* begin *
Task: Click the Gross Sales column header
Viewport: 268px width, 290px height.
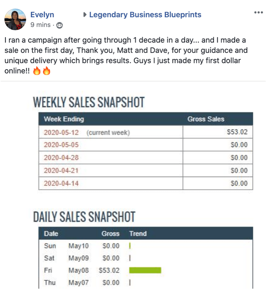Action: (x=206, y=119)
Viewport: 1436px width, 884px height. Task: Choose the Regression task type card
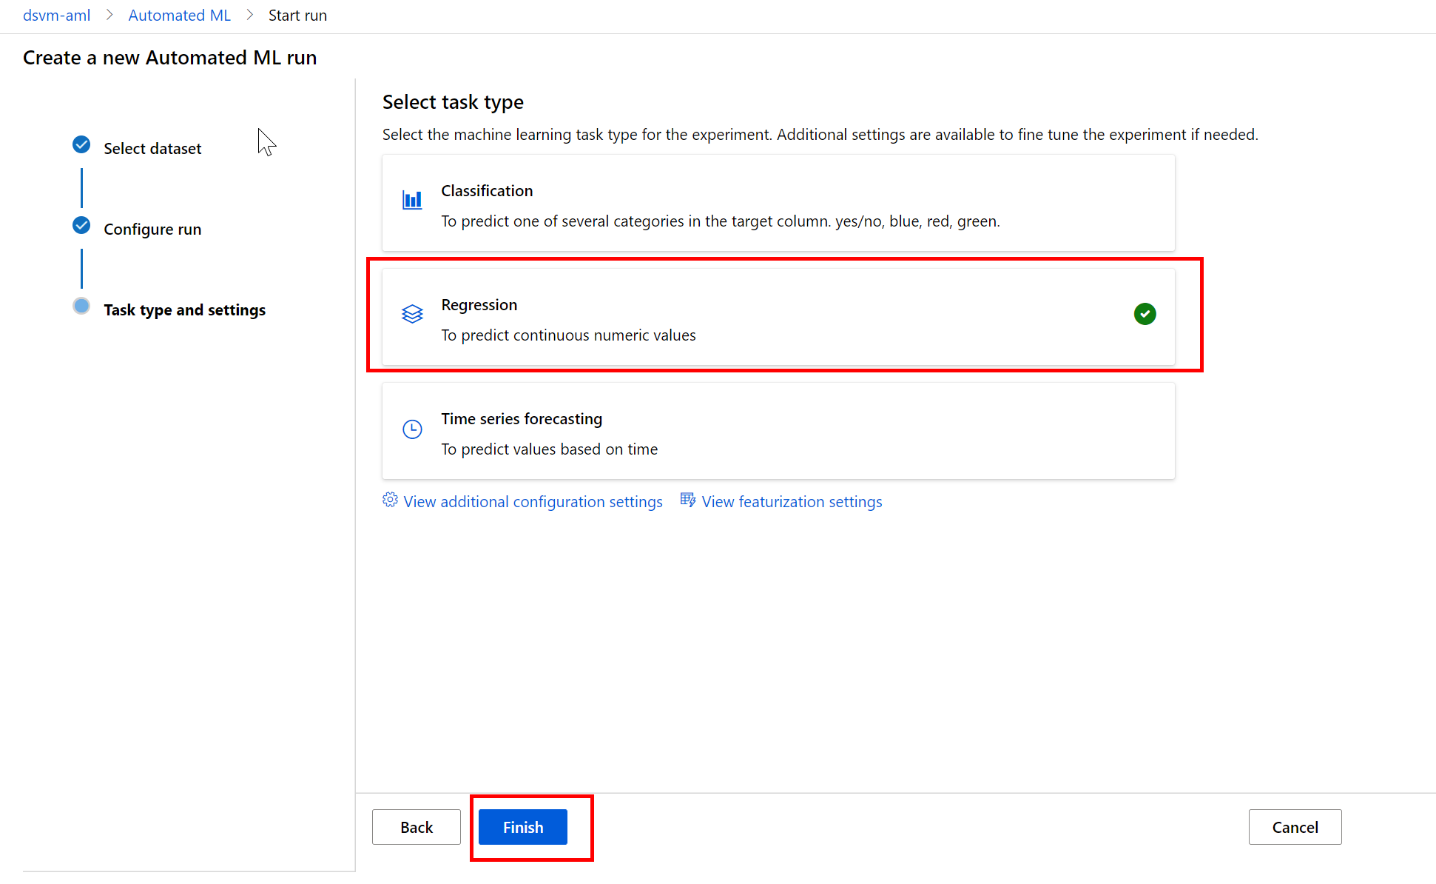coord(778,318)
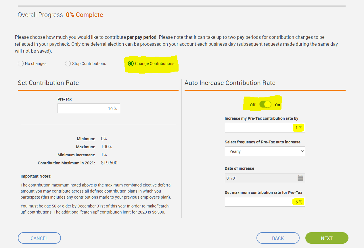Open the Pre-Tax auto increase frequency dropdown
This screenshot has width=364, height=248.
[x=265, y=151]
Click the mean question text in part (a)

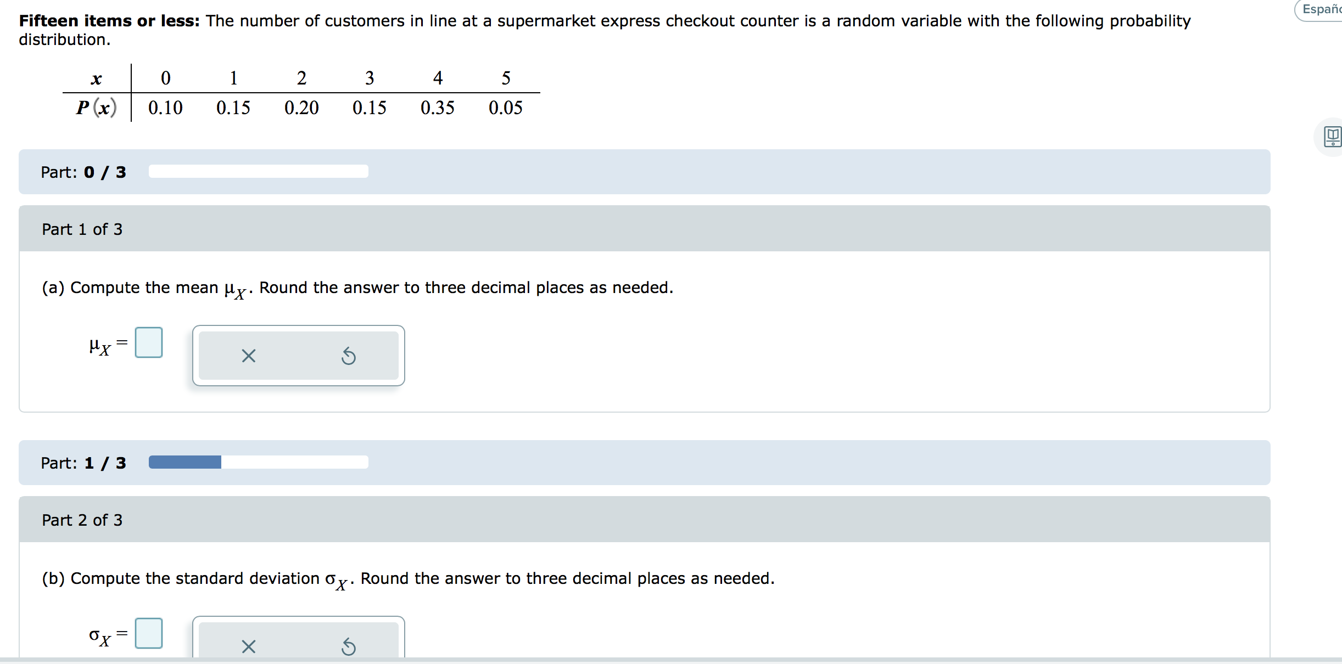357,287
* end *
* begin *
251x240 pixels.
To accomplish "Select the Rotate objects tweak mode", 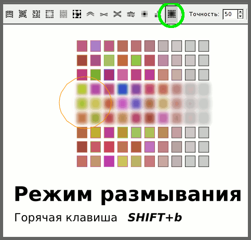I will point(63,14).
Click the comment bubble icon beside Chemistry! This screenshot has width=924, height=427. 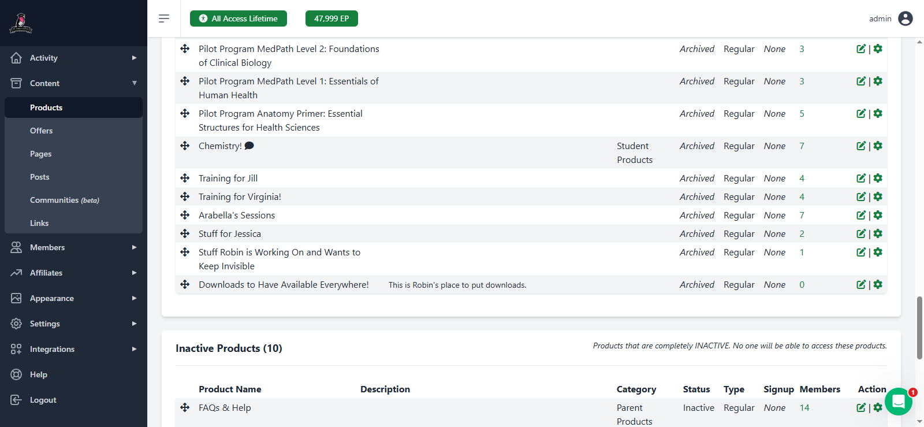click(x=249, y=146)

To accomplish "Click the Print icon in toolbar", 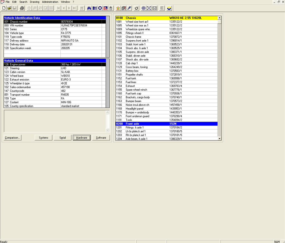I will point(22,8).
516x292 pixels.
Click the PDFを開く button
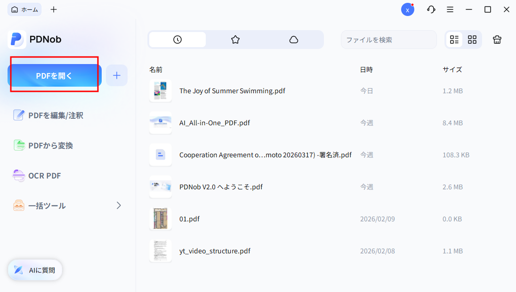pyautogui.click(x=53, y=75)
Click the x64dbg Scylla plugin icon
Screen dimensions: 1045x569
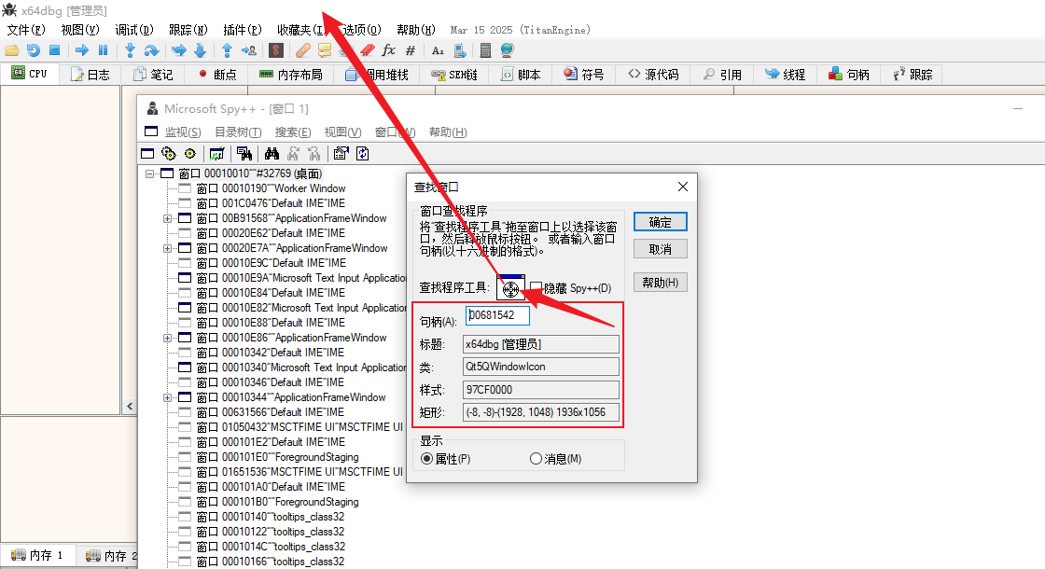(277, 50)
* end *
YOUR OBJECTIVE | How many lines of the data above contain the word "Task"? Reply with the number alone.

THE RESPONSE | 2